**Sfida**
Disponi tutte le righe seguenti in una tabella Markdown con le colonne «Nr» (numero progressivo) e «Riga» (testo della riga), omettendo le righe vuote.

**Righe da elaborare**
....

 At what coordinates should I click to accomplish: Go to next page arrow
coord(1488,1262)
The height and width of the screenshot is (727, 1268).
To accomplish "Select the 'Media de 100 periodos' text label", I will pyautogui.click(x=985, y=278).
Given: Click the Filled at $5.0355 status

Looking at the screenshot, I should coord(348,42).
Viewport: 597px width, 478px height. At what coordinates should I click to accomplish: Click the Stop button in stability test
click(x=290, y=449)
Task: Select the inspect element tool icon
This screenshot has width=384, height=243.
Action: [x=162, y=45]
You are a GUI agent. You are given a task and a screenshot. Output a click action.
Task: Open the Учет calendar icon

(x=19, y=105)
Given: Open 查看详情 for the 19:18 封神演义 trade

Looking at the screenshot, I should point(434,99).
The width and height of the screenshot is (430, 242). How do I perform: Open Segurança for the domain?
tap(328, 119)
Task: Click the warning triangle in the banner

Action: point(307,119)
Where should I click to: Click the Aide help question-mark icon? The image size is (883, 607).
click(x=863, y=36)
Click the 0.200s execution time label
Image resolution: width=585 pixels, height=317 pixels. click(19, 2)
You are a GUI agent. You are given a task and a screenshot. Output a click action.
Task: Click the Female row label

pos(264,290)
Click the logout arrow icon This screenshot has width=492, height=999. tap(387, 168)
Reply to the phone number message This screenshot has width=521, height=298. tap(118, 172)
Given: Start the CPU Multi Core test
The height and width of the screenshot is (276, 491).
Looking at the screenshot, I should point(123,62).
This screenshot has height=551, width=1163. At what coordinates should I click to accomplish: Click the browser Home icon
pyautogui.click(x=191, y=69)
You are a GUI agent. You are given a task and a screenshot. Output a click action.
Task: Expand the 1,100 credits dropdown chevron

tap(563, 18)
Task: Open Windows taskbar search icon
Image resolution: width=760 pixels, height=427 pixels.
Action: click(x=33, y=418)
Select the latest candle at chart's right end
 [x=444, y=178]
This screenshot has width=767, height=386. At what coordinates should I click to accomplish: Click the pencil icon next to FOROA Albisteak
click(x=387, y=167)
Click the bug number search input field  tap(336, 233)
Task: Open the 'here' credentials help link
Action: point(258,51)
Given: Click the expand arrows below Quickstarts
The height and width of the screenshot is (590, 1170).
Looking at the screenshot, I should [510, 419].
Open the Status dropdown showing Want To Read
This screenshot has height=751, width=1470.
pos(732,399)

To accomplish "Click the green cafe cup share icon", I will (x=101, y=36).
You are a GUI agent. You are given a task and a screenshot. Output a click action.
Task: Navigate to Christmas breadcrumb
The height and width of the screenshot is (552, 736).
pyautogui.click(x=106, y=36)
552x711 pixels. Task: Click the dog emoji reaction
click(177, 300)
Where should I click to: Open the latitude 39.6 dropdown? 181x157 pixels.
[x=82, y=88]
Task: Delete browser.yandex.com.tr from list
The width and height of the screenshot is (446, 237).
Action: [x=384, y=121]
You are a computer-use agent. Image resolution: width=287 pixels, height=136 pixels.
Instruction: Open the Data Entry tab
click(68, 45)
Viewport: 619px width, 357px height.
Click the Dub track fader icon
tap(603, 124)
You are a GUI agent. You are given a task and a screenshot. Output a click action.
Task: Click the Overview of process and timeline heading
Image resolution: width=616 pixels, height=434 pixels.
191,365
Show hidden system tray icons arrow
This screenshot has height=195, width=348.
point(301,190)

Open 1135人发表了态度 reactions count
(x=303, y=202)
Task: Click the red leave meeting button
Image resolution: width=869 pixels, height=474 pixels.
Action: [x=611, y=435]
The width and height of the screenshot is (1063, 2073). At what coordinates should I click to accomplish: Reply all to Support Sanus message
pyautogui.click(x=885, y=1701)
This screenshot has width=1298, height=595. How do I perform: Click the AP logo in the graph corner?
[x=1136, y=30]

....

**Soluzione**
| Nr | Riga |
|---|---|
| 1 |  At what coordinates should I click to accomplish: Go to next page arrow |
| 2 | coord(1488,1262) |
| 3 | The height and width of the screenshot is (727, 1268). |
| 4 | To accomplish "Select the 'Media de 100 periodos' text label", I will pyautogui.click(x=985, y=278). |
| 5 | Given: Click the Filled at $5.0355 status |
| 6 | Looking at the screenshot, I should coord(348,42). |
| 7 | Viewport: 597px width, 478px height. At what coordinates should I click to accomplish: Click the Stop button in stability test |
| 8 | click(x=290, y=449) |
| 9 | Task: Select the inspect element tool icon |
| 10 | This screenshot has width=384, height=243. |
| 11 | Action: [x=162, y=45] |
| 12 | You are a GUI agent. You are given a task and a screenshot. Output a click action. |
| 13 | Task: Open the Учет calendar icon |
| 14 | (x=19, y=105) |
| 15 | Given: Open 查看详情 for the 19:18 封神演义 trade |
| 16 | Looking at the screenshot, I should point(434,99). |
| 17 | The width and height of the screenshot is (430, 242). How do I perform: Open Segurança for the domain? |
| 18 | tap(328, 119) |
| 19 | Task: Click the warning triangle in the banner |
| 20 | Action: point(307,119) |
| 21 | Where should I click to: Click the Aide help question-mark icon? The image size is (883, 607). |
| 22 | click(x=863, y=36) |
| 23 | Click the 0.200s execution time label |
| 24 | Image resolution: width=585 pixels, height=317 pixels. click(19, 2) |
| 25 | You are a GUI agent. You are given a task and a screenshot. Output a click action. |
| 26 | Task: Click the Female row label |
| 27 | pos(264,290) |
| 28 | Click the logout arrow icon This screenshot has width=492, height=999. tap(387, 168) |
| 29 | Reply to the phone number message This screenshot has width=521, height=298. tap(118, 172) |
| 30 | Given: Start the CPU Multi Core test |
| 31 | The height and width of the screenshot is (276, 491). |
| 32 | Looking at the screenshot, I should point(123,62). |
| 33 | This screenshot has height=551, width=1163. At what coordinates should I click to accomplish: Click the browser Home icon |
| 34 | pyautogui.click(x=191, y=69) |
| 35 | You are a GUI agent. You are given a task and a screenshot. Output a click action. |
| 36 | Task: Expand the 1,100 credits dropdown chevron |
| 37 | tap(563, 18) |
| 38 | Task: Open Windows taskbar search icon |
| 39 | Image resolution: width=760 pixels, height=427 pixels. |
| 40 | Action: click(x=33, y=418) |
| 41 | Select the latest candle at chart's right end |
| 42 |  [x=444, y=178] |
| 43 | This screenshot has width=767, height=386. At what coordinates should I click to accomplish: Click the pencil icon next to FOROA Albisteak |
| 44 | click(x=387, y=167) |
| 45 | Click the bug number search input field  tap(336, 233) |
| 46 | Task: Open the 'here' credentials help link |
| 47 | Action: point(258,51) |
| 48 | Given: Click the expand arrows below Quickstarts |
| 49 | The height and width of the screenshot is (590, 1170). |
| 50 | Looking at the screenshot, I should [510, 419]. |
| 51 | Open the Status dropdown showing Want To Read |
| 52 | This screenshot has height=751, width=1470. |
| 53 | pos(732,399) |
| 54 | To accomplish "Click the green cafe cup share icon", I will (x=101, y=36). |
| 55 | You are a GUI agent. You are given a task and a screenshot. Output a click action. |
| 56 | Task: Navigate to Christmas breadcrumb |
| 57 | The height and width of the screenshot is (552, 736). |
| 58 | pyautogui.click(x=106, y=36) |
| 59 | 552x711 pixels. Task: Click the dog emoji reaction |
| 60 | click(177, 300) |
| 61 | Where should I click to: Open the latitude 39.6 dropdown? 181x157 pixels. |
| 62 | [x=82, y=88] |
| 63 | Task: Delete browser.yandex.com.tr from list |
| 64 | The width and height of the screenshot is (446, 237). |
| 65 | Action: [x=384, y=121] |
| 66 | You are a computer-use agent. Image resolution: width=287 pixels, height=136 pixels. |
| 67 | Instruction: Open the Data Entry tab |
| 68 | click(68, 45) |
| 69 | Viewport: 619px width, 357px height. |
| 70 | Click the Dub track fader icon |
| 71 | tap(603, 124) |
| 72 | You are a GUI agent. You are given a task and a screenshot. Output a click action. |
| 73 | Task: Click the Overview of process and timeline heading |
| 74 | Image resolution: width=616 pixels, height=434 pixels. |
| 75 | 191,365 |
| 76 | Show hidden system tray icons arrow |
| 77 | This screenshot has height=195, width=348. |
| 78 | point(301,190) |
| 79 | Open 1135人发表了态度 reactions count |
| 80 | (x=303, y=202) |
| 81 | Task: Click the red leave meeting button |
| 82 | Image resolution: width=869 pixels, height=474 pixels. |
| 83 | Action: [x=611, y=435] |
| 84 | The width and height of the screenshot is (1063, 2073). At what coordinates should I click to accomplish: Reply all to Support Sanus message |
| 85 | pyautogui.click(x=885, y=1701) |
| 86 | This screenshot has width=1298, height=595. How do I perform: Click the AP logo in the graph corner? |
| 87 | [x=1136, y=30] |